4 Temmuz 2014 Cuma

İlim Adamı Susarsa


Mesela hiç düşündünüz mü, ülkemizde bunca olaylar, bunca karmaşık gelişmeler olurken, siyasi tercihlerini (ideolojisini) öne çıkaran, medyatik karakterli sözde ilim adamlarından başka, gerçek ilim adamlarının tartışmalara katıldığını, problem üzerinde çözüm önerileri getirdiğini gördünüz mü, duydunuz mu? Ya da onların fikirlerini merak edip de mikrofon uzatan medya elemanını gördünüz mü? Dolayısıyla özgür düşünen ve özgürce iradelerini ortaya koyanların mekânı olması gereken üniversitelerin suskunluğu nasıl anlaşılacak, nasıl yorumlanacaktır?

İlim adamlarının suskunluğu bir-kaç madde de düşünebilir, açıklayabiliriz:

1. Medya yüksek reyting oranlarına ulaşmak için çırpınmaktadır. Kavgacı ve ideolojisinin esiri beyinleri TVlere çıkarmayı tercih ederek, kavgacılıklarında da istifadeyle seyirci sayısını rahatça artırmaktadır.

2. Aslında ilim adamları susmamaktadırlar, ancak konuşsalar da sesleri kısıktır.

3. İlim adamları konuşacak ortam bulamamaktadırlar.

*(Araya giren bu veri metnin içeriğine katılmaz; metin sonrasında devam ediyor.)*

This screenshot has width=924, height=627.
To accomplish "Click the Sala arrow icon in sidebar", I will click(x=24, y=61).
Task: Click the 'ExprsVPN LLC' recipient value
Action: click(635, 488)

4. İlim adamlarının yayınları vasıtasıyla ulaştıkları kesim sınırlıdır. Ayrıca, yayınların pahalı olması okuyucuya ulaşmalarına mani olmaktadır, okuma oranlarının düşük olması ise ayrı bir sorundur.

5. Devlet idarecileri (siyasiler) oy verenlerini memnun etmenin peşinde olduklarından, onların anlayabileceği, onları tatmin edecek konuşmacıların tercih edilmesini salık vermektedirler.

6. Gerçek ilim adamları seslerini yükselttiklerinde, siyasilerin amaçlarına ters gelebilecek fikirler serdedebileceklerinden, başlarına geleceklerden korkmaktadırlar.

Belki bu maddeleri daha da artırmak mümkündür, amacımız anlaşılmış olmalıdır.

İlim adamı ile devletin ve toplumun amaçları arasında bir çatışma görülür. Çatışmanın temel sebebi, birbirlerini anlamaya dönük çabaların olmayışıdır. İlim adamı, bildiğini karmaşık cümlelerle anlatırken, dinleyici devlet veya toplum daha sade ve toplumsal olmasını talep eder. Oysa ilim adamının derdi, kendini beğendirmek değil, ilmini cömertçe aktarmak ve hatta karşıdan olabildiğince yararlanarak ilmini geliştirmektir.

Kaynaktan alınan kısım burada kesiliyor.